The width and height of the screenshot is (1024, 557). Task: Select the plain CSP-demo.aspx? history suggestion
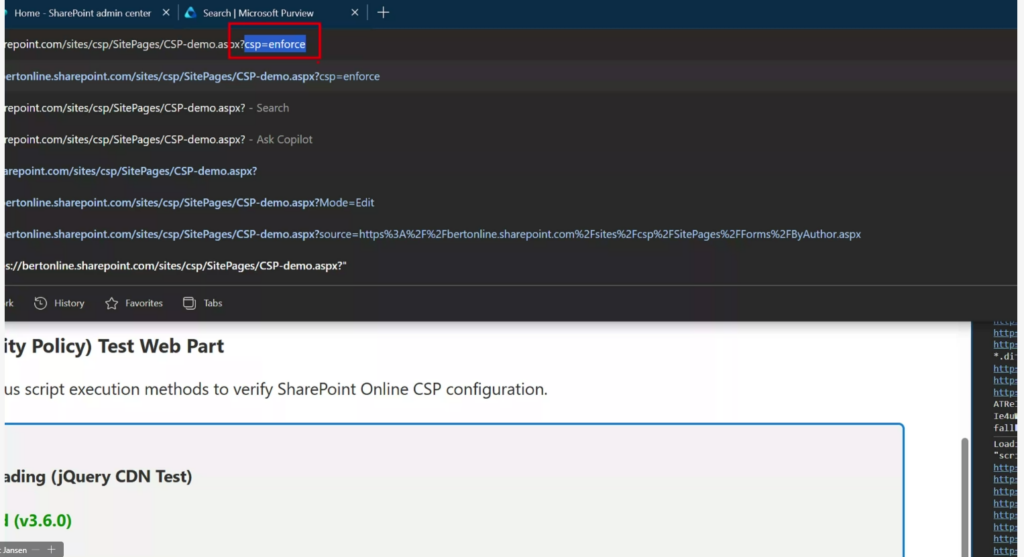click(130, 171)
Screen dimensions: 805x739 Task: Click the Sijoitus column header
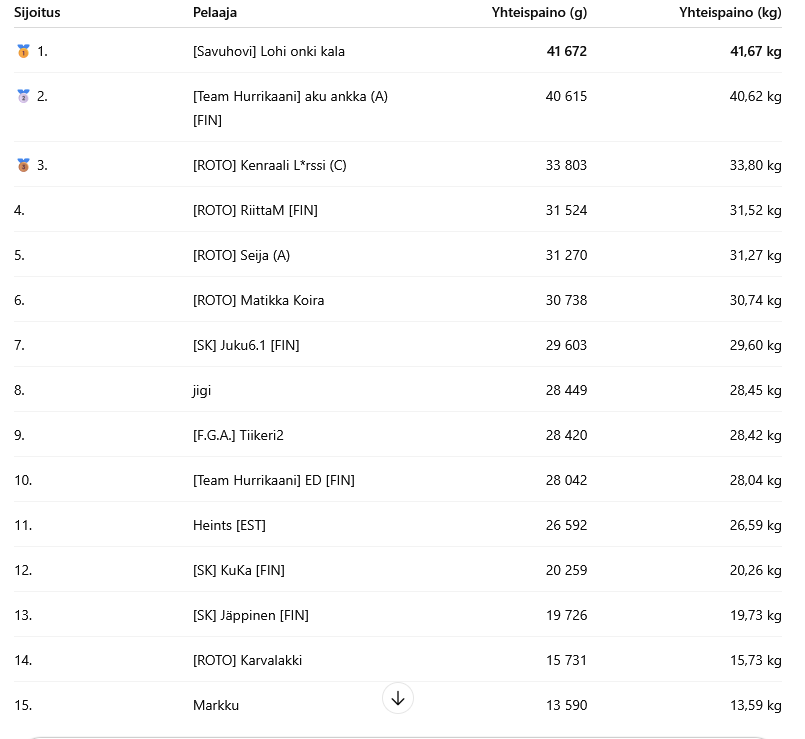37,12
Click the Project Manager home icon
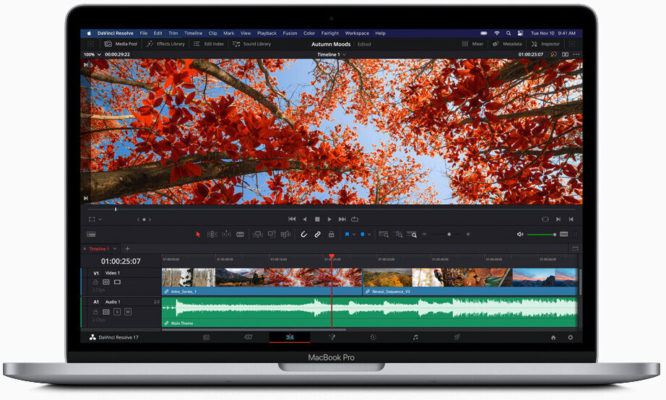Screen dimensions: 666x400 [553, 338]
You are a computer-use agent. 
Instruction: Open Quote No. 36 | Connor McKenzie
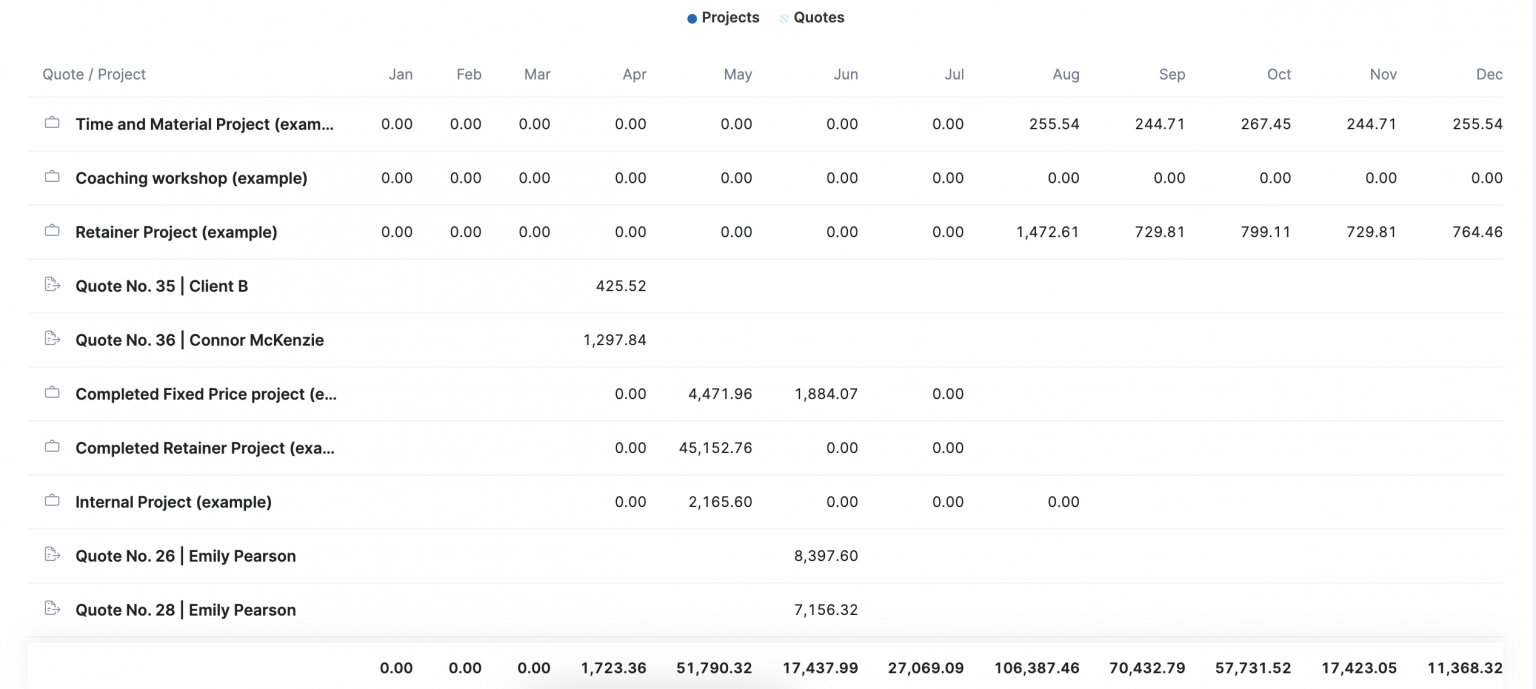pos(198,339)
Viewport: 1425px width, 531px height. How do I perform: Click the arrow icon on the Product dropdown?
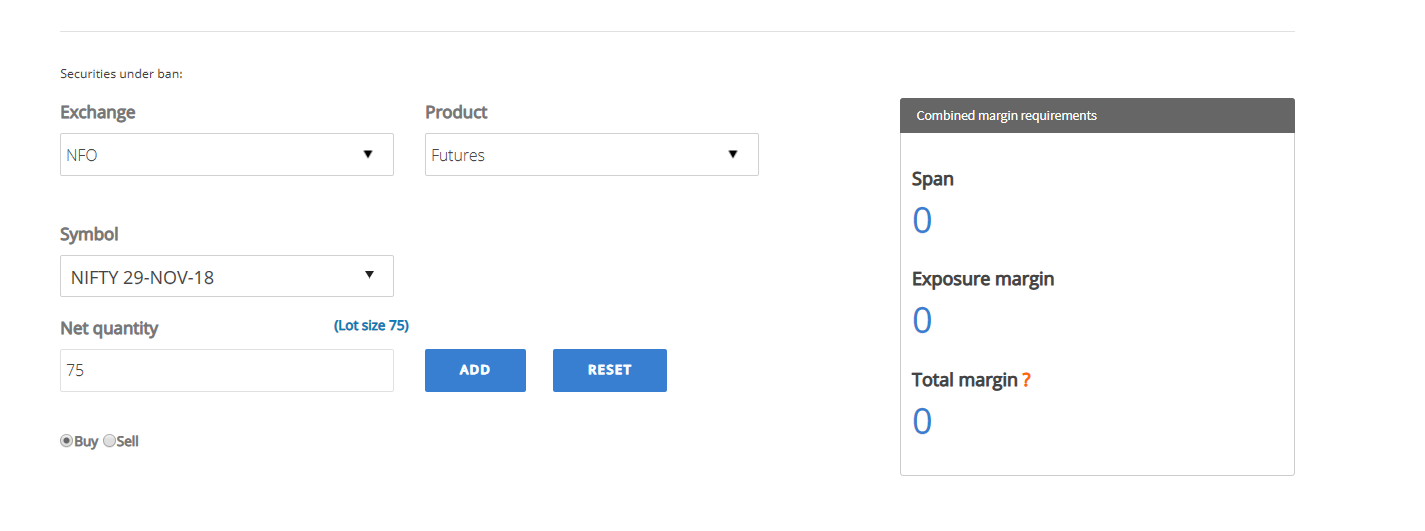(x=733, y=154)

________________________

**Description of the task**
Because the pictures are not wanted, retype every record exactly without them.

**Your solution**
The width and height of the screenshot is (1024, 557). Task: Select the plain CSP-demo.aspx? history suggestion
click(130, 171)
Screen dimensions: 805x739 Task: Click the Sijoitus column header
37,12
Click the Project Manager home icon
Screen dimensions: 666x400 [553, 338]
You are a computer-use agent. 
Instruction: Open Quote No. 36 | Connor McKenzie
pos(198,339)
Viewport: 1425px width, 531px height. How do I perform: Click the arrow icon on the Product dropdown?
(x=733, y=154)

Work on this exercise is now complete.